_SUPPLIED INFORMATION_.
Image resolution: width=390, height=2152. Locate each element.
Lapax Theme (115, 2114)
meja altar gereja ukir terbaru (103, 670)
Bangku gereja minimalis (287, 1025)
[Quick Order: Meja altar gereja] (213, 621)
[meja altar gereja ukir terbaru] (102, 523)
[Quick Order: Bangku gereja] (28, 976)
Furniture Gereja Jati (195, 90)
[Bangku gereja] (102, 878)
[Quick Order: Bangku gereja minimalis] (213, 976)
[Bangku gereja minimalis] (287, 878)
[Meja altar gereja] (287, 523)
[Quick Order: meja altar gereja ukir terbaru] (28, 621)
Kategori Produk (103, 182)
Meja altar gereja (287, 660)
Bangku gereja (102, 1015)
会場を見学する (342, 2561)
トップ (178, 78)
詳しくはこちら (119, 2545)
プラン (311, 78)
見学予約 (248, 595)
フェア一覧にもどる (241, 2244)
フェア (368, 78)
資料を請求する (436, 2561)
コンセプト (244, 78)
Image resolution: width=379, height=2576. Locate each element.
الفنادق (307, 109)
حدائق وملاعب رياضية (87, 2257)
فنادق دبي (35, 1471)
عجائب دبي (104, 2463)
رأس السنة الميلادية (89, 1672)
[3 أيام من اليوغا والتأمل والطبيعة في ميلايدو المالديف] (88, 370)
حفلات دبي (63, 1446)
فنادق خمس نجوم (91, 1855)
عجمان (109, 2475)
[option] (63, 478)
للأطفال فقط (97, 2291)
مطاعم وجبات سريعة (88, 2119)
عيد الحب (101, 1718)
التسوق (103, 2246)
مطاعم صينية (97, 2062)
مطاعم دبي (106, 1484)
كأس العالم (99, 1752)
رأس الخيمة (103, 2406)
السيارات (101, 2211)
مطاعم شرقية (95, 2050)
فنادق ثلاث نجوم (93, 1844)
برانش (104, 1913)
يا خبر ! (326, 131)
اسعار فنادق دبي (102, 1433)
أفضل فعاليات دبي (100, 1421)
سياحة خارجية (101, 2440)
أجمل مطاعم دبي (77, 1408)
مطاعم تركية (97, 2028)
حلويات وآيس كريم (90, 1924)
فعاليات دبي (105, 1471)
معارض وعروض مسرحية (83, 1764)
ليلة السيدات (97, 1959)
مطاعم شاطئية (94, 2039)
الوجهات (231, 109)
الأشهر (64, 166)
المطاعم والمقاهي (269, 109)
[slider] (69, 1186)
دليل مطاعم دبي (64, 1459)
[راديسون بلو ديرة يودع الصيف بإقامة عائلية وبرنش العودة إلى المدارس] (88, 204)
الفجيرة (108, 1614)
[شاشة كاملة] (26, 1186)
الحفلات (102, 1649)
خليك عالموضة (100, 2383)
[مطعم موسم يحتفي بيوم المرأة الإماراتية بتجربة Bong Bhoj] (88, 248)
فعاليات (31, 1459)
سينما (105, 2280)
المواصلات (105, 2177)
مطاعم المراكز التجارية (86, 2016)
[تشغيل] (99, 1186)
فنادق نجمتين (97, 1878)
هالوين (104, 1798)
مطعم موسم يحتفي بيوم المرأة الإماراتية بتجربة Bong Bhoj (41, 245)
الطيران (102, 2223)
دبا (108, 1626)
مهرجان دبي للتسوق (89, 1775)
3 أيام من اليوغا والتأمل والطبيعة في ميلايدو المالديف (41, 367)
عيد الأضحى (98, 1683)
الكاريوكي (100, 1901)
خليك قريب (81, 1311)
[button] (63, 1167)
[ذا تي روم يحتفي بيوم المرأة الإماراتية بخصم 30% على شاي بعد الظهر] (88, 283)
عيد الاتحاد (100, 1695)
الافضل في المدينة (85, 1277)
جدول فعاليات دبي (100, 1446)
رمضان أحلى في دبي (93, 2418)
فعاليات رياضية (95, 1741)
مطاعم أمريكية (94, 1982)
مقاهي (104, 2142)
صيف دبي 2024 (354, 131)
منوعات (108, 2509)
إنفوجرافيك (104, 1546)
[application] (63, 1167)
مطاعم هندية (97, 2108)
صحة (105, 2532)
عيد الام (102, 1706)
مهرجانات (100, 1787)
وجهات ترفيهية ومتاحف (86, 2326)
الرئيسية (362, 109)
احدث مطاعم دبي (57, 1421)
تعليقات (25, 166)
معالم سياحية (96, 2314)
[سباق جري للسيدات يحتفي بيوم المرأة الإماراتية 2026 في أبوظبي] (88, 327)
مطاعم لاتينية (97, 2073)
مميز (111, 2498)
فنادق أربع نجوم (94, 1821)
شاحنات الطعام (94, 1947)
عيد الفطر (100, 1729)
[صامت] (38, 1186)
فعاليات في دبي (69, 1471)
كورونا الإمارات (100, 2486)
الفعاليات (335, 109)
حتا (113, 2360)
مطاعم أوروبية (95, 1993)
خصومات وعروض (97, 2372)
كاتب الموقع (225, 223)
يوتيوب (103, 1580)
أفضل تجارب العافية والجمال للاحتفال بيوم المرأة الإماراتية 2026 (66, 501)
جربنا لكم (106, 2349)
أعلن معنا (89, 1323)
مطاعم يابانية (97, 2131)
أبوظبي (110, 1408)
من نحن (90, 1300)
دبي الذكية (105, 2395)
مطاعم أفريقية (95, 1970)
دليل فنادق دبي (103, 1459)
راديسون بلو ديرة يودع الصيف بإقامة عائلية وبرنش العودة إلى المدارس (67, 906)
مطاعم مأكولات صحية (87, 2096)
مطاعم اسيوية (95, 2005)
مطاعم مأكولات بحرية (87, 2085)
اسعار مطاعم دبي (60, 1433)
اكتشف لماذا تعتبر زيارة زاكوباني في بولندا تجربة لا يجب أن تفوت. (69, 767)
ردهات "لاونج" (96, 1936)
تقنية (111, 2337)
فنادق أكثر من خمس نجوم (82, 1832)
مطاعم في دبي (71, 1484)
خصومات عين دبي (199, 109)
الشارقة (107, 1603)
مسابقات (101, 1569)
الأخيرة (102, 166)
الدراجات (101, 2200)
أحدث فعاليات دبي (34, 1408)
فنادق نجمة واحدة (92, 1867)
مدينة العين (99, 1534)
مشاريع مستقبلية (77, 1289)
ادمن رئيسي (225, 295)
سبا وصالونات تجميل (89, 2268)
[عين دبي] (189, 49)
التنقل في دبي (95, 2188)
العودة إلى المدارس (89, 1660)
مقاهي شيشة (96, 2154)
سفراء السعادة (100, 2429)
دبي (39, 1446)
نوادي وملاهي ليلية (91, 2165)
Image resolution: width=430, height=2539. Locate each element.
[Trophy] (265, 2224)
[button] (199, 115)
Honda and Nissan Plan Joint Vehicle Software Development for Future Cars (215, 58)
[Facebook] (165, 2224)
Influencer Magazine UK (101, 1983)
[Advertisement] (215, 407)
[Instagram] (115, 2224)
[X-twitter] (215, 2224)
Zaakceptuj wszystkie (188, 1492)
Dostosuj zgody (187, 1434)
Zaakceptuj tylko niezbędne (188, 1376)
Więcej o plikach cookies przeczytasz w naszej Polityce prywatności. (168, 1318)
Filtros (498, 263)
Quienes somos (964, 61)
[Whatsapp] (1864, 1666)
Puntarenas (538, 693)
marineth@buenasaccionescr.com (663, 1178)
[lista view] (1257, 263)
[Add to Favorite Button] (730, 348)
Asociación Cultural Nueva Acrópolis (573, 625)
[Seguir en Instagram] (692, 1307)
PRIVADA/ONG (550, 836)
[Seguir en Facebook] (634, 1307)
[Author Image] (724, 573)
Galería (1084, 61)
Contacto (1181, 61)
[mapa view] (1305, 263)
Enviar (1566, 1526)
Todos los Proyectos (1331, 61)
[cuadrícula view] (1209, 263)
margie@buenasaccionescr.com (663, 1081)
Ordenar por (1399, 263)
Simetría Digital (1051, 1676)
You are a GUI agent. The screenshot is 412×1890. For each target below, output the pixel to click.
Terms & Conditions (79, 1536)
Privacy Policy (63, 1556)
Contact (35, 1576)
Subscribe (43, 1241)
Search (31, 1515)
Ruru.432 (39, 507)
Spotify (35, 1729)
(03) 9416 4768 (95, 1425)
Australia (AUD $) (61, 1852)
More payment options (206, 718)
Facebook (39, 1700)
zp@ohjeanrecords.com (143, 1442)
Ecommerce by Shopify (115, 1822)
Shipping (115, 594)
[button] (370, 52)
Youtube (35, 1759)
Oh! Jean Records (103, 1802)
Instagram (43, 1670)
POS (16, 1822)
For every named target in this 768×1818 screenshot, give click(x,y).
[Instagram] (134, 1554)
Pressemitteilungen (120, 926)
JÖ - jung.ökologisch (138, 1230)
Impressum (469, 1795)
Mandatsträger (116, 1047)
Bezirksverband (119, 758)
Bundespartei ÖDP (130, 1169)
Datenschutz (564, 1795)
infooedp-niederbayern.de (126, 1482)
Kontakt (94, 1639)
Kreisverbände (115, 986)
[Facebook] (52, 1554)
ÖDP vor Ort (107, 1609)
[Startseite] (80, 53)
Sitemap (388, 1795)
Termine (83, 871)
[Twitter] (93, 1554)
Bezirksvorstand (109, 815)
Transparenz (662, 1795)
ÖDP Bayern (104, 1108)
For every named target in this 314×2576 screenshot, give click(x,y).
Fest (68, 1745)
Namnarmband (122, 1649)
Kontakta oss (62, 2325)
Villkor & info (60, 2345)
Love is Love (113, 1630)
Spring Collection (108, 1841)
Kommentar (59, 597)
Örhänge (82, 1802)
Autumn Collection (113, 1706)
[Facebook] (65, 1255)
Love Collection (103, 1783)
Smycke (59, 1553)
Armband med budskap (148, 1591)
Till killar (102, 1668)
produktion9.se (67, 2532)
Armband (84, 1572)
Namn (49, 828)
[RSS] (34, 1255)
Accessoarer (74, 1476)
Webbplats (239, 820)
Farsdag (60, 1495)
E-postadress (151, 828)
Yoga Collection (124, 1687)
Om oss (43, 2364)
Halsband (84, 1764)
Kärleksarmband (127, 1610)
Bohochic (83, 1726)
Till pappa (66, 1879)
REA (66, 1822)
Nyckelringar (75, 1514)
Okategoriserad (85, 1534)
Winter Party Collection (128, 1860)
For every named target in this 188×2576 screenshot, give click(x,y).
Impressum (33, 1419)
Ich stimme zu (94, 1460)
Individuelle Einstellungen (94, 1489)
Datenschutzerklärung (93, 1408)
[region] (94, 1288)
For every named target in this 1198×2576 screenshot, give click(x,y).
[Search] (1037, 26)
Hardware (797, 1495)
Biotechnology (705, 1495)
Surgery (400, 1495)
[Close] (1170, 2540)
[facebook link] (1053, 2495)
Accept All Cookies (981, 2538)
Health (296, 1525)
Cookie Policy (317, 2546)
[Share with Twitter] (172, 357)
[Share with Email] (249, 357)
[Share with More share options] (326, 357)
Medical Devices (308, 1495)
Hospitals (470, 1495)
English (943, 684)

_WORK ORDER_. Copy the lines above exactly, beginning at the line that has "فنادق أربع نجوم (94, 1821)" and stopping after the line that has "دليل فنادق دبي (103, 1459)", and omit the rest.

_YOUR SOLUTION_.
فنادق أربع نجوم (94, 1821)
شاحنات الطعام (94, 1947)
عيد الفطر (100, 1729)
[صامت] (38, 1186)
فعاليات في دبي (69, 1471)
كورونا الإمارات (100, 2486)
الفعاليات (335, 109)
حتا (113, 2360)
مطاعم أوروبية (95, 1993)
خصومات وعروض (97, 2372)
كاتب الموقع (225, 223)
يوتيوب (103, 1580)
أفضل تجارب العافية والجمال للاحتفال بيوم المرأة الإماراتية 2026 (66, 501)
جربنا لكم (106, 2349)
أعلن معنا (89, 1323)
مطاعم يابانية (97, 2131)
أبوظبي (110, 1408)
من نحن (90, 1300)
دبي الذكية (105, 2395)
مطاعم أفريقية (95, 1970)
دليل فنادق دبي (103, 1459)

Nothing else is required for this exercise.